After a decade of asking all the questions, Master T is getting a taste of what it's like to answer them.
All day.
"I guess it really hit me when I actually started doing promotional tours," the former MuchMusic personality said yesterday.
Master T recently issued Reggae Vibes Session One, his first in a series of compilation CDs for Virgin Music Canada.
"I learned what it's like to fly into Calgary at night and be told you had a day of press starting at 9 a.m."
He added, laughing: "I used to look at artists I'd interview and be like, 'Why are you so miserable at five in the afternoon?' Well, because they've been talking their heads off and trying to make this story sound different every time!"
Not that Master T -- aka Tony Young -- is complaining in the slightest.

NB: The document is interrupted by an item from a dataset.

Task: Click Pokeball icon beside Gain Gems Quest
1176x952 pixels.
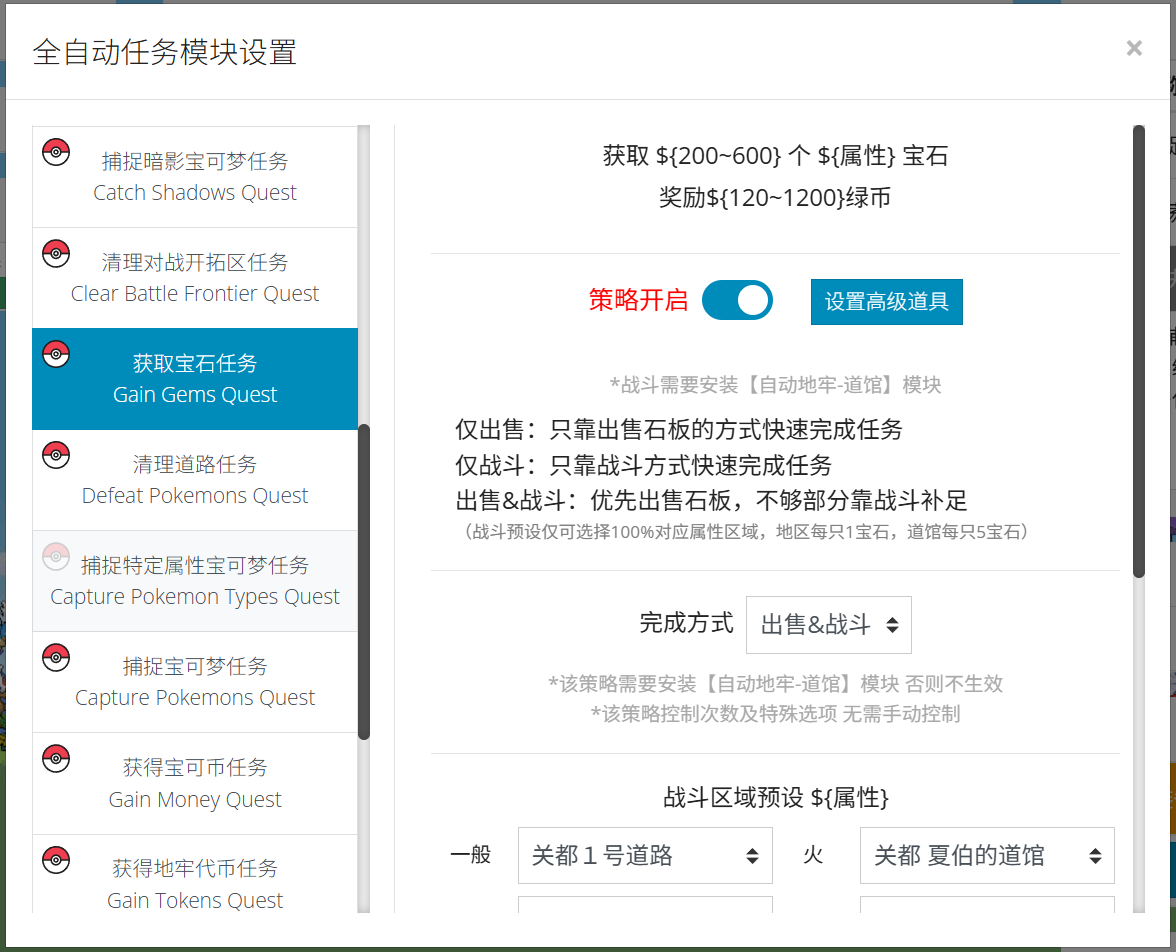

A MuchMusic day-oner who assumed his on-air role as VJ in 1990, he left the station last September after a rumoured clash with management. Both sides kept quiet about the falling out at the time: T actually signed off on a decidedly triumphant note with his "Goodbye Blocko" for which he personally enlisted Lauryn Hill to perform.
He now admits he felt he was being "put out to pasture" by the fast-changing Much, and plans to detail his side of the story in a coming biography co-written by Dalton Higgins, due this fall from ECW Press.
"People ask me why I left Much," he said. "They've got their side of the story and I've got mine, and maybe the two will never meet. But one thing I wanted to do was progress. When I realized my time was up, I offered to come off the air and take care of MuchVibe and the urban content on MuchMusic. I'd create a department, because this music warrants it. There was no room for that in their eyes.
"But Moses (Znaimer) told me early on that there was a lot more for me out there. At the time I couldn't see it. It wasn't until I got out there that I realized there was."
After leaving MuchMusic, T promptly secured the Virgin deal and started up his own production company.
It was a matter of carrying over his TV image as the country's most recognizable urban-music impresario.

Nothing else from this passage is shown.